BETTER THAN THE SUM OF ITS PARTS
To find out, we gathered detailed local reference data on deforestation in five REDD+ project sites in Indonesia, Peru, Tanzania and Vietnam, and then compared that with the deforestation estimates for these sites from maps derived from two different tools – a global dataset and a locally-customisable algorithm.
When the results came in, there was no clear winner. We found that neither the global deforestation map nor the tailored algorithm performed better overall. Instead, each outperformed the other in different contexts.
The tailored algorithm was more accurate in Tanzania and Vietnam, but in the Indonesia sites, the global map performed better. In Peru, the difference in accuracy between the two maps was negligible.
It’s clear that each detection tool has its own strengths and weaknesses. While one might be better at detecting deforestation due to mining, the other could be more useful for spotting changes from the conversion of natural forests to oil palm plantations.
To address this, we tried to find out whether combining the information from the two different tools could produce a combined map that would be better than the sum of its parts.
We experimented with different combination strategies, and found that basing maps on the earliest detection of deforestation led to higher accuracies without considerably increasing the number of false-positives (areas marked as deforestation that were not actually deforested.)
However, this only held for the sites where both individual maps and tools were already reasonably good. One poor map can wreck the accuracy, even when combined with a good one.
To assess REDD+ performance, one approach is to compare deforestation over a certain period after the interventions have started with deforestation in the years before then.
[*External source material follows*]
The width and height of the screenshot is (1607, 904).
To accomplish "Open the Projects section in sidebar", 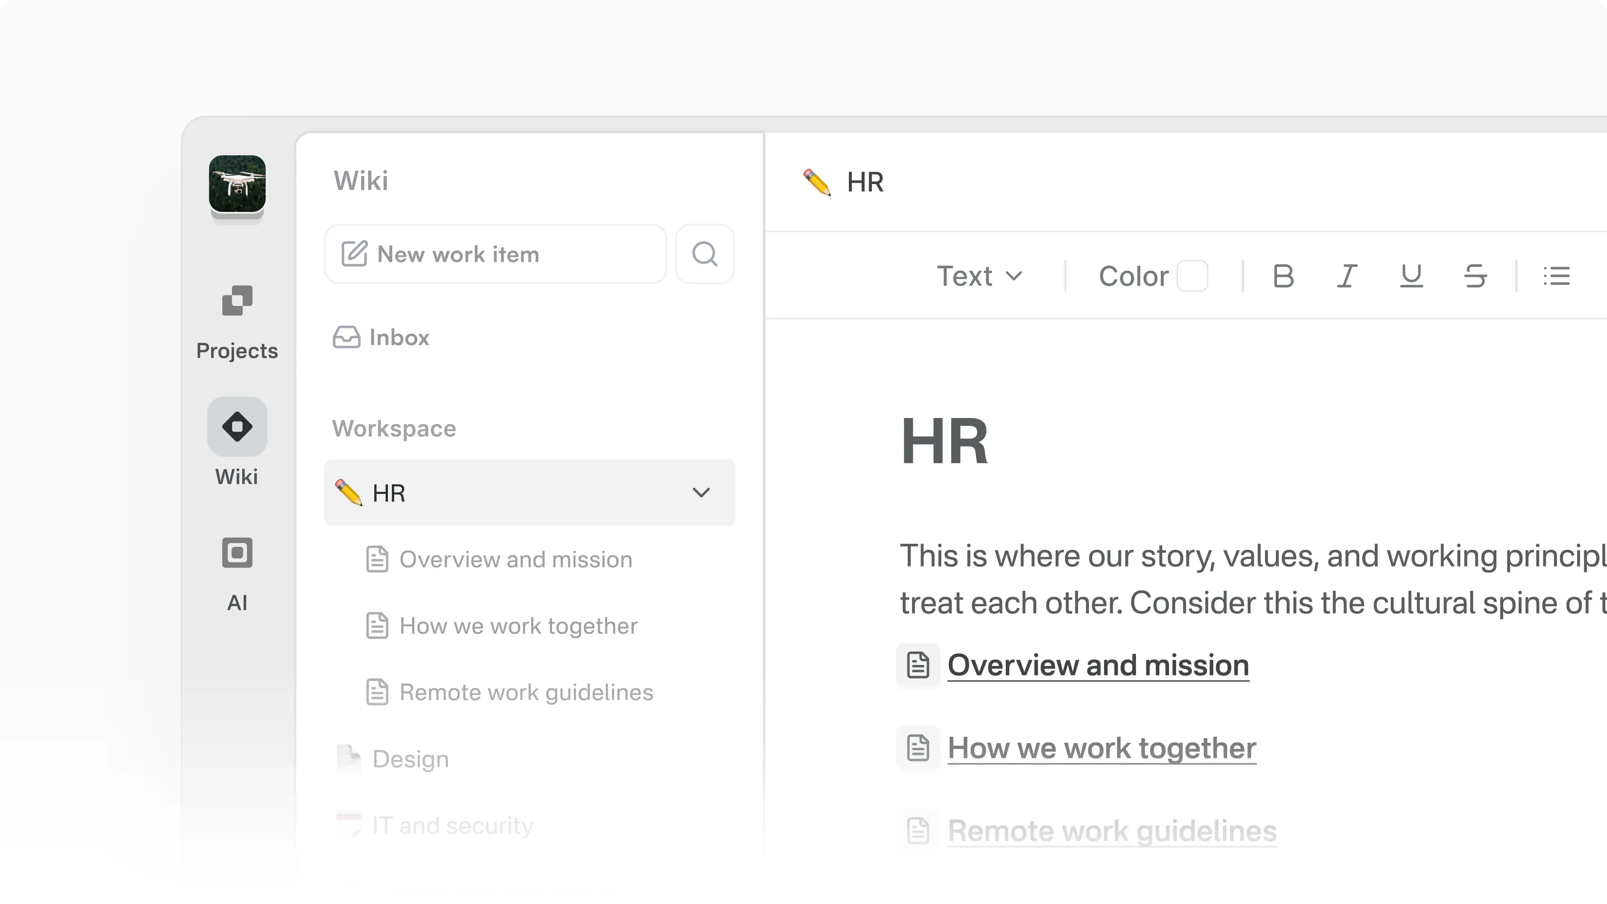I will 237,301.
To assess the performance of the two datasets at our five sites, we used the average annual deforestation estimates for those two periods based on local high-resolution reference data – which were used to assess the accuracy of both tools and their combinations. Still, these deforestation estimates from reference data are subject to uncertainty, which is represented by the confidence intervals around them.
If deforestation is found to be trending downwards, that should mean REDD+ is having an effect. However, if the estimated trend in deforestation is slight, and there is high uncertainty, it’s possible that in reality, deforestation levels could be stable or even increasing – raising questions about whether compensation is justified.
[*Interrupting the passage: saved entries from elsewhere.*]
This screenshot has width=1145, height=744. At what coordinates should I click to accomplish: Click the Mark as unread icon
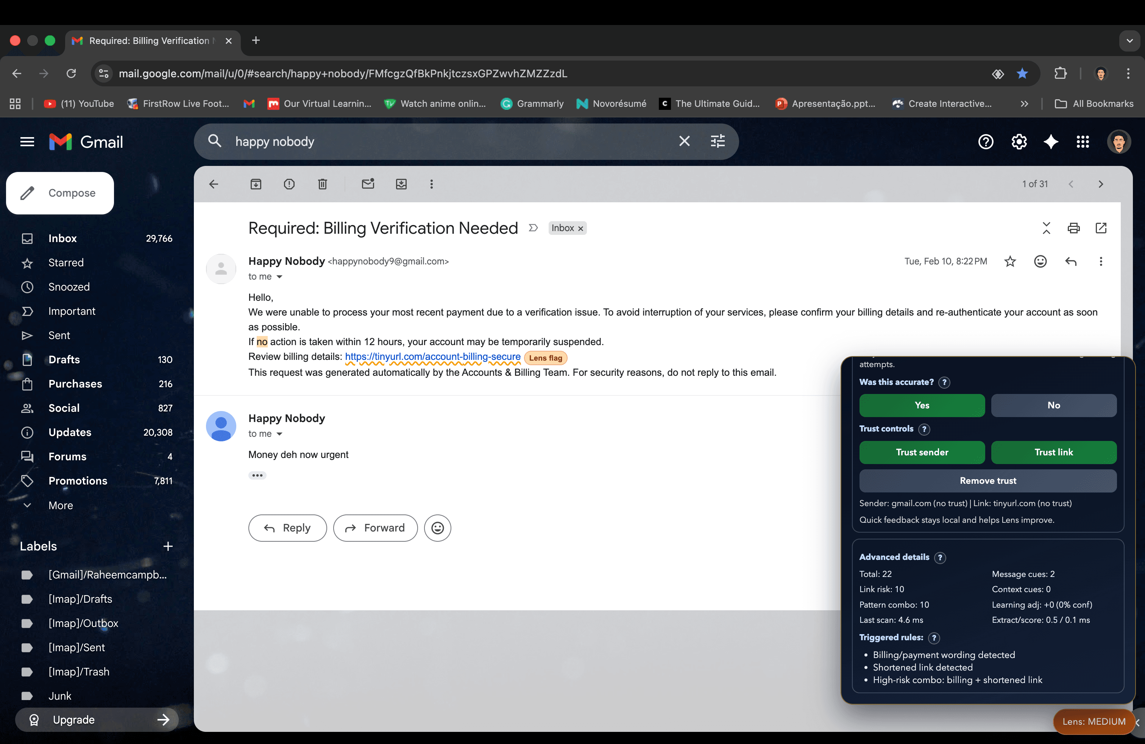[368, 184]
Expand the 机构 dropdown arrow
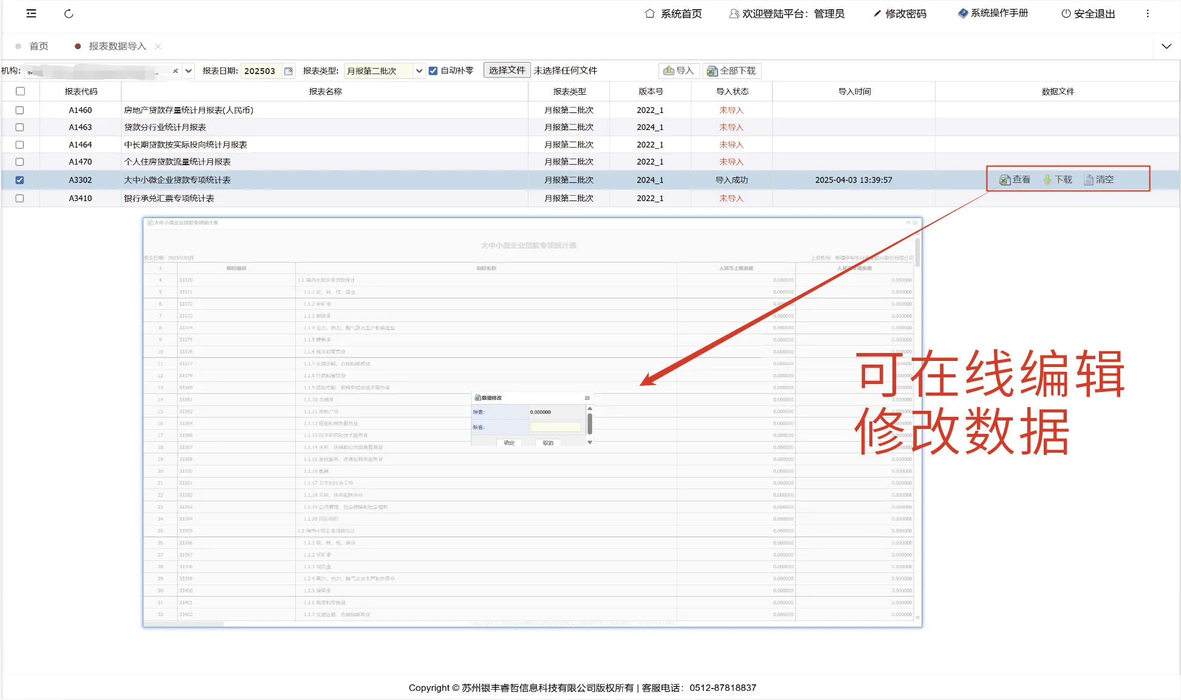The width and height of the screenshot is (1181, 700). point(189,71)
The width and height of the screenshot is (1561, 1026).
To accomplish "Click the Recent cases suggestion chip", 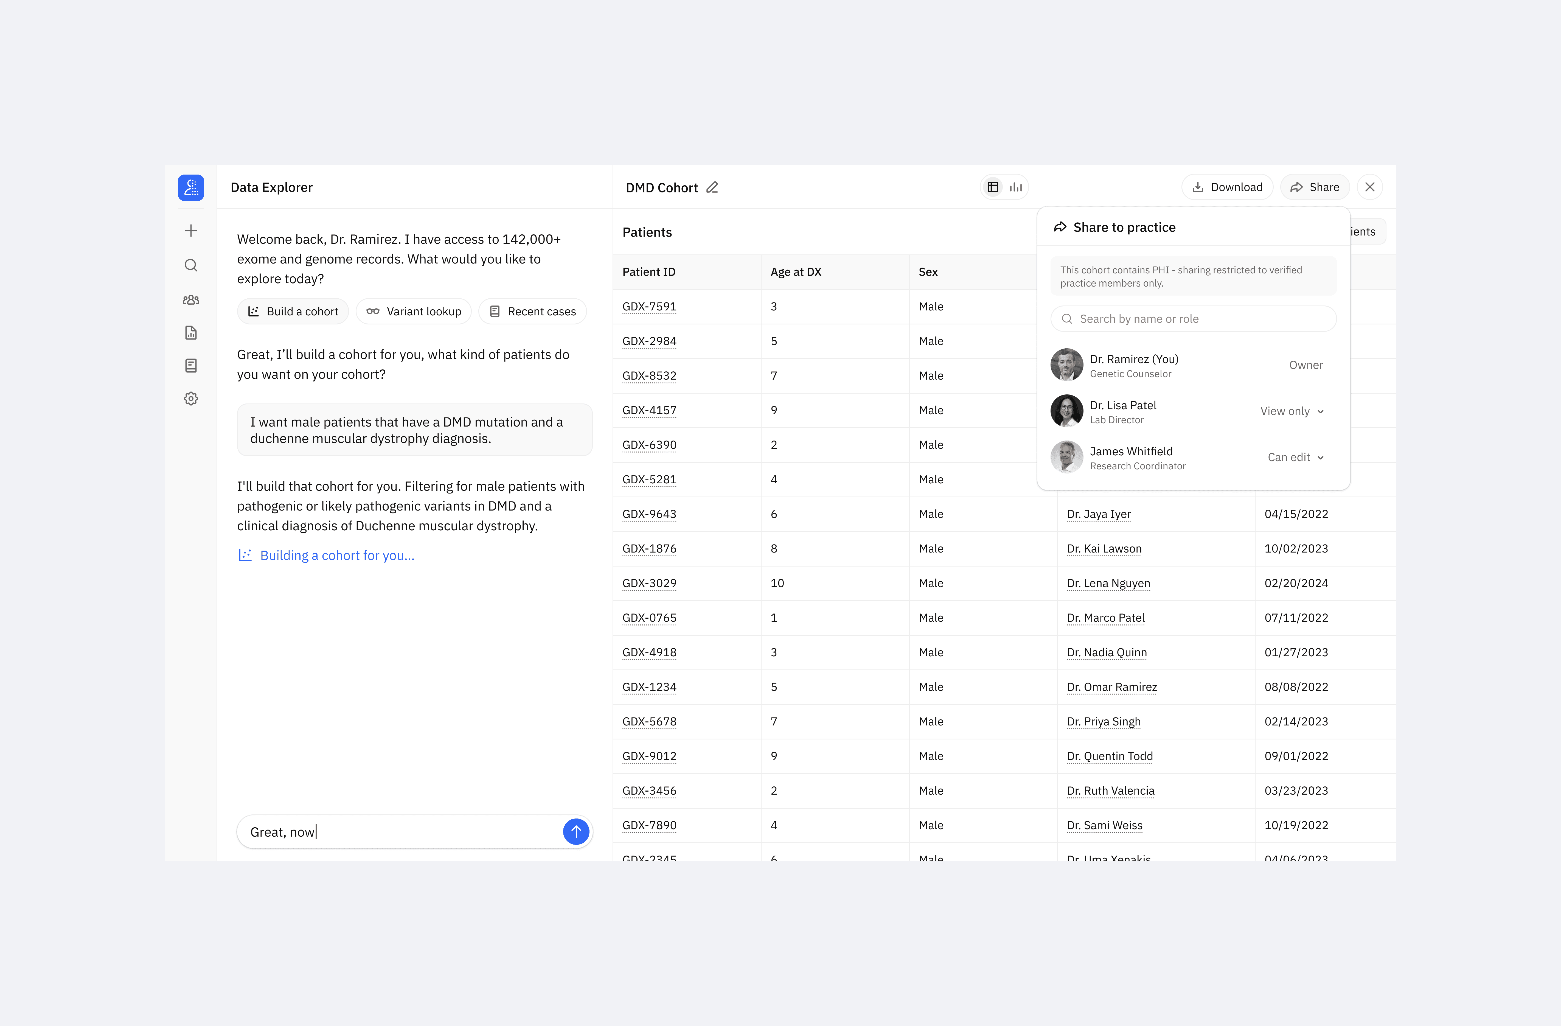I will 533,312.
In one site we found a distinct downwards trend in deforestation, regardless of uncertainty, while in the others – albeit to different degrees – uncertainty in the trend remained.
PUT YOUR MONEY WHERE YOUR DATA IS
In REDD+, unlike many other forest conservation strategies, those who help to keep forests standing should be rewarded with incentives. But such results-based payments rely on trustworthy data.
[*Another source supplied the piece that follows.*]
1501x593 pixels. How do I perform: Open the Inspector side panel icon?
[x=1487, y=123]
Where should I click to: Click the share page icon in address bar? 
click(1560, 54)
More than a decade ago, scholars pledged to be conservative in REDD+ accounting. The idea was that REDD+ performance measurements should be made as accurate as possible – but if uncertainty remains, calculations of avoided deforestation should be conservative.
But what does ‘conservative’ mean?
For one Indonesian site in our study, we applied different degrees of ‘conservativeness’ to the deforestation measurements – and this variable had a large influence on the final figure. For our case study, varying ‘conservativeness’ and ‘confidence’ resulted in estimates of reduced annual deforestation between 7 percent and 20 percent – a significant difference.
These factors, plus the uncertainties in the maps, can therefore greatly influence the deforestation measurements reported under REDD+, and thus whether or how much compensation should be awarded.
Being open and honest about the strengths and weaknesses of the maps and tools we create, and about the reporting standards we follow, should therefore become common practice.